An occasional twinge in your knee to an ongoing heart problem: dispelling mental health myths in the workplace

Grant project blog about dispelling mental health myths in the workplaceIt may seem that the title could not be much further from a blog about mental health, but I am part of a project that wants people to start bringing them together.

Dispelling mental health myths in the workplace

I currently volunteer with Brighton and Hove's Mind on a project in association with Time to Change - 'Dispelling Mental Health Myths in the Workplace'. Myself, and other volunteers who have experiences of mental health issues are visiting businesses with an aim to get people talking. 'Simples', as a furry meerkat who likes to wear dressing gowns would say.

Well, it sounds simple, but due to the continuing stigma and discrimination which is wrongly coupled with having a mental health issue, talking about the subject can suddenly seem as daunting as getting naked in front of a large room of judgmental people.
'Will they stop speaking to me if they don't like what they see?', 'Will they laugh?', 'I don't want to feel, or be treated any differently'.
These are the worries that we want to try and eradicate by dispelling some of the myths that people hold about others who experience mental health problems.

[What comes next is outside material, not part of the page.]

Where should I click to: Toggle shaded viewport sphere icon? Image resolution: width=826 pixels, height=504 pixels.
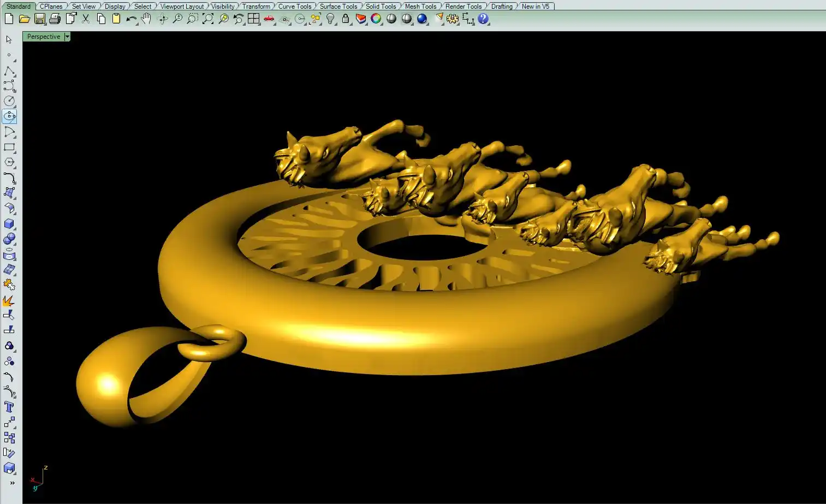click(x=391, y=19)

The more honest and open I was, the more people told me they felt the same

I personally had a brilliant experience when I became open with my manager about my increasing anxiety issues. This, in turn, positively 'spread the love' around the entire workplace (although small) where I found that the more honest and open I was, the more people felt that they could tell me 'I've felt the same!'. However, this is sadly not the experience of many others who are having troubles in dealing with their mental health.

My message, and the one which is shared by all of the volunteers involved with the project, is to talk. Talk about mental health. Ask someone how they are. Talk to people about their mental health just as you would about their broken leg, arthritis or cancer.

Our health and well-being is one large multi-sectional ball that we all carry around with us and deal with every day. It should not be split into two categories with one being 'scary' and the other involved in typical 'tea time chat'. Having a mental health problem does not make you an alien who might explode at any time.

Ask somebody how they are today. As cliche as it sounds, It really can change their life.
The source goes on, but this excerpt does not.